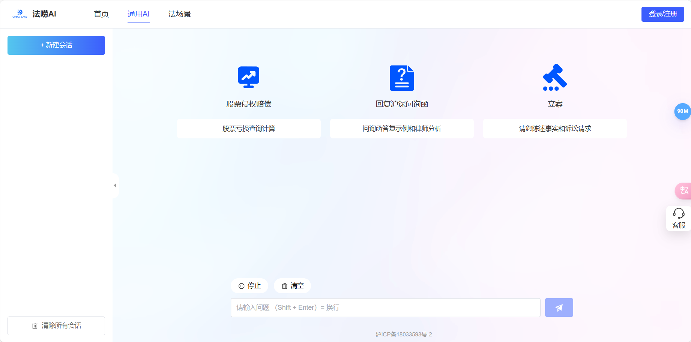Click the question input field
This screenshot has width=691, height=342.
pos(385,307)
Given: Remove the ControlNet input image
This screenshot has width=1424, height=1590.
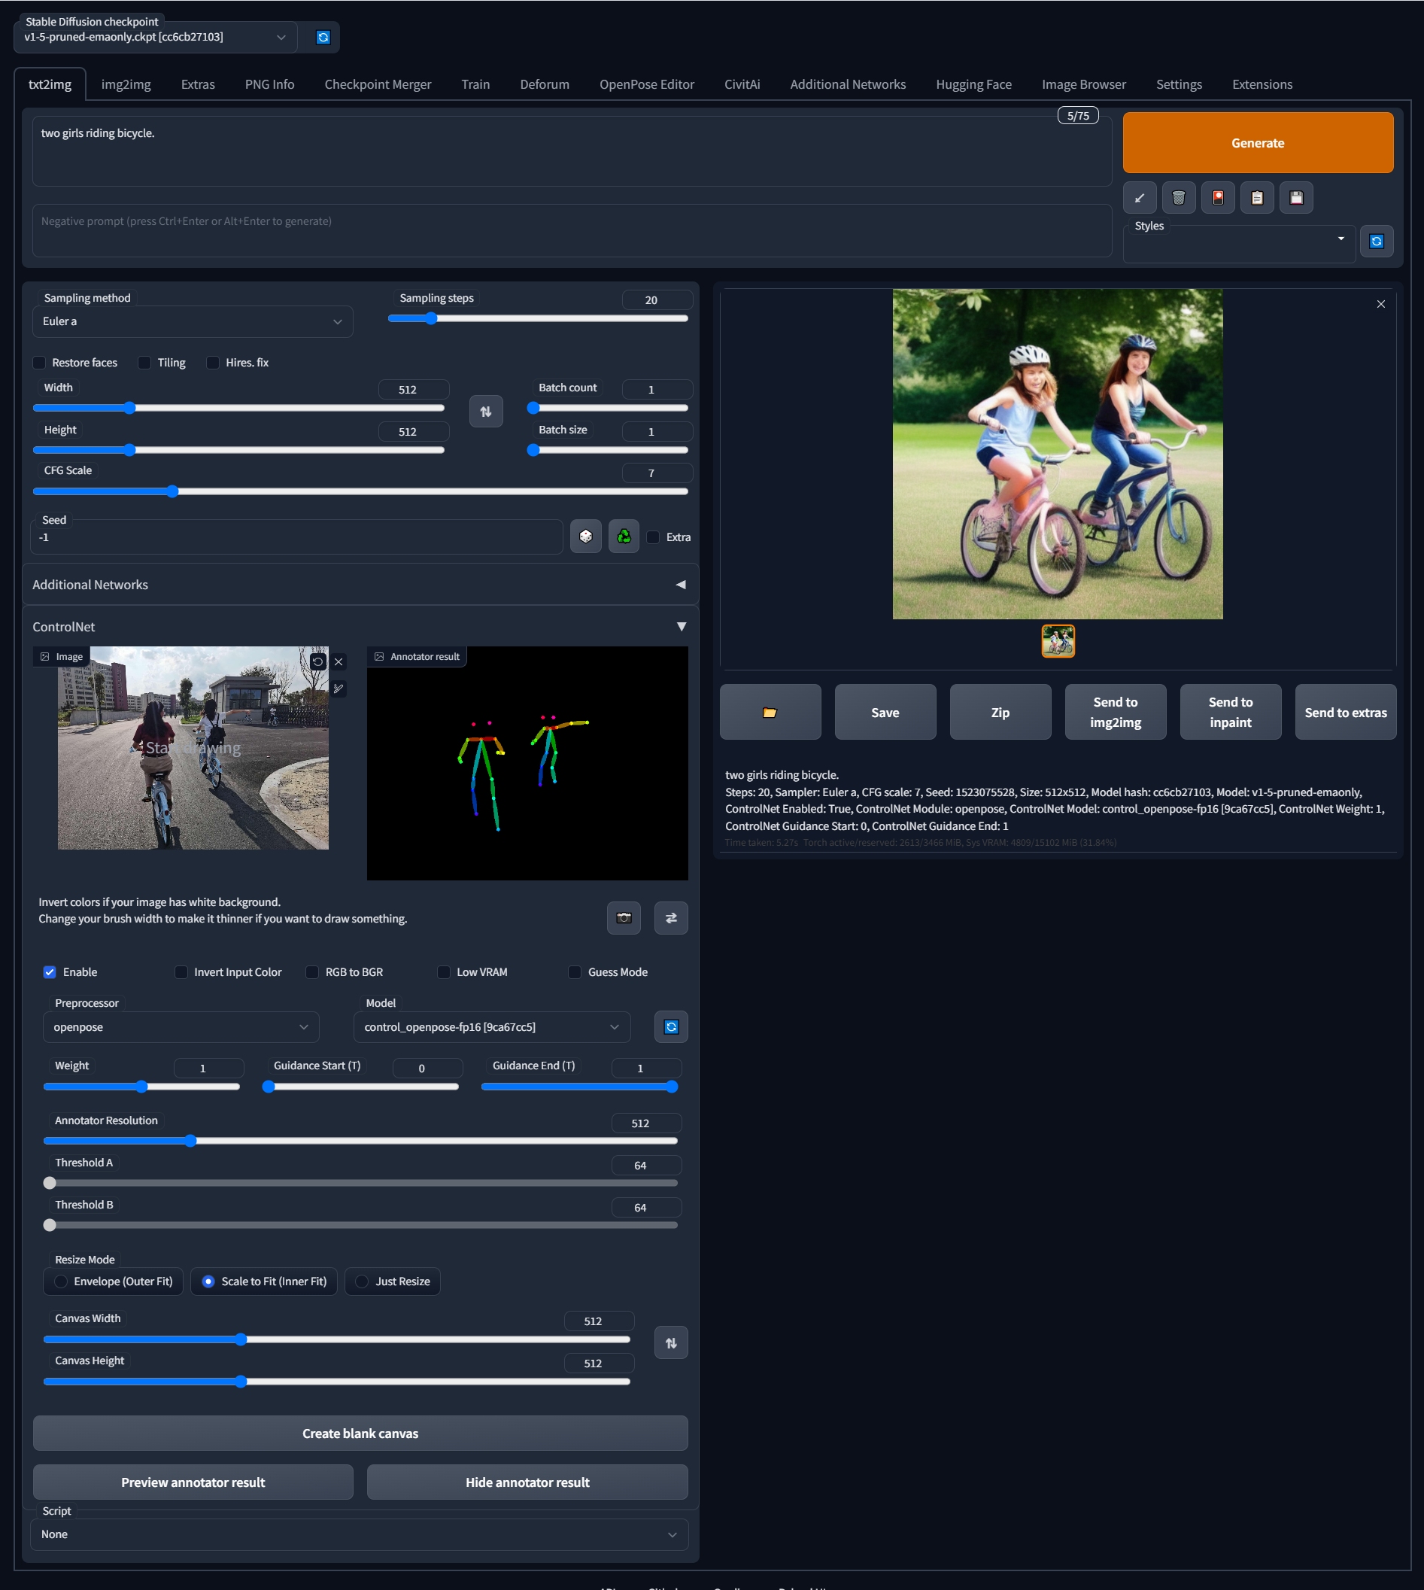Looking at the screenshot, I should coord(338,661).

+++++

Your assignment
Reproduce, exactly and without pictures, the lines above from the one containing "Given: Remove the ControlNet input image" through the last line of the material, both ends included, and nothing more.

Exercise solution
Given: Remove the ControlNet input image
This screenshot has width=1424, height=1590.
Looking at the screenshot, I should coord(338,661).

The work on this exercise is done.